Monday, March 07, 2005

2005.011Paul Foot goes down for the third time 

That right-wing softy Douglas Hurd (who scarcely deserves the honourable epithet right-wing) made the mistake of reviewing a book by the late Paul Foot in the Sunday Telegraph on 20 February 2005. This is the third time I’ve had a go at Foot since his welcome decease (the others were 2004.013 and 2004.015) . I’d better stop or it will begin to look like necrophilia (necrophobia more like).

Hurd absurdly says Paul Foot’s voice is missed. It is missed by me about as much as Princess Diana’s wisdom is missed. I rejoiced when I heard of the death of each of them, that they could do no more mischief in our world. I revelled at that news nearly as much as I did when, as an RAF pilot in World War II, I heard that the invention of the atom bomb had saved me from service against the amiable Japanese.

Foot’s book is about votes for women. Hurd spots a silly error where Foot said that Cromwell shot rebel leaders in Burton churchyard when it was really Burford. Then he spots a ‘howler’ where Foot thinks the 1828 Catholic Emancipation crisis was about whether Irish Catholics should be given the vote when in fact they already had the vote as much as anyone had it in England. Then Hurd says Foot’s allegation that the Chartists were ruthlessly crushed by the English forces of law and order ‘doesn’t fit the evidence’.

So it goes on. The wretched Foot calls the summer of 1972 ‘glorious’ because it was when trade union militants began to get the better of Ted Heath. Hurd retorts that he remembers the year 1972 as ‘the most politically miserable of my working life’. So why does he bother to review this book? He can’t need the fee surely.

Enraged, I raise my eyes from Hurd’s review and find in the one above it on the page (by Graham Robb) the extraordinary statement that most of the book he is reviewing ‘has the pointless obscurity of academic prose’. Having written acres of academic prose in my time I am speechless with further anger at this impudence.

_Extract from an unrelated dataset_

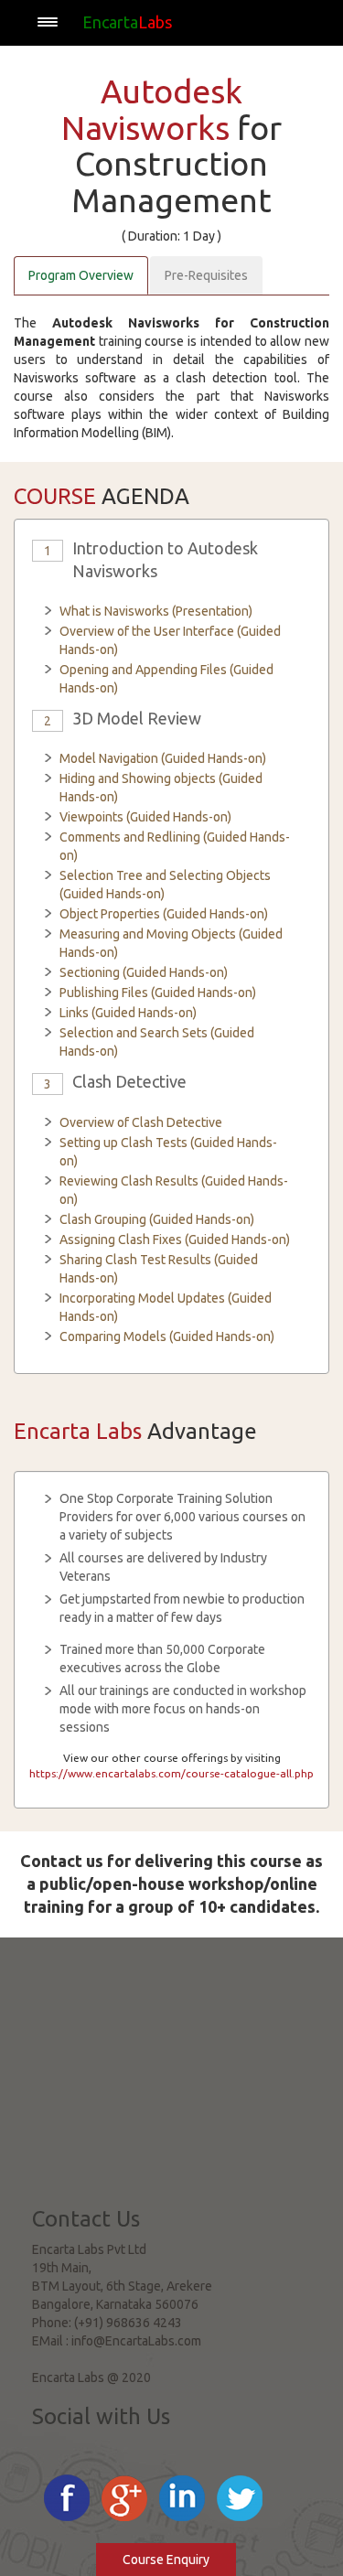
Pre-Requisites (206, 275)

Returning to Hurd. He is typical of so many upper class English people. Instead of stamping on the vipers in our midst (such as the wicked Paul Foot) he pats them indulgently on the head. Hasn’t he the brains to see how dangerous and destructive these class traitors are? It’s a dreadful kind of rot, a dry rot or wet rot, that has warped and finally almost destroyed our fine English traditions. That’s why I get so angry about it.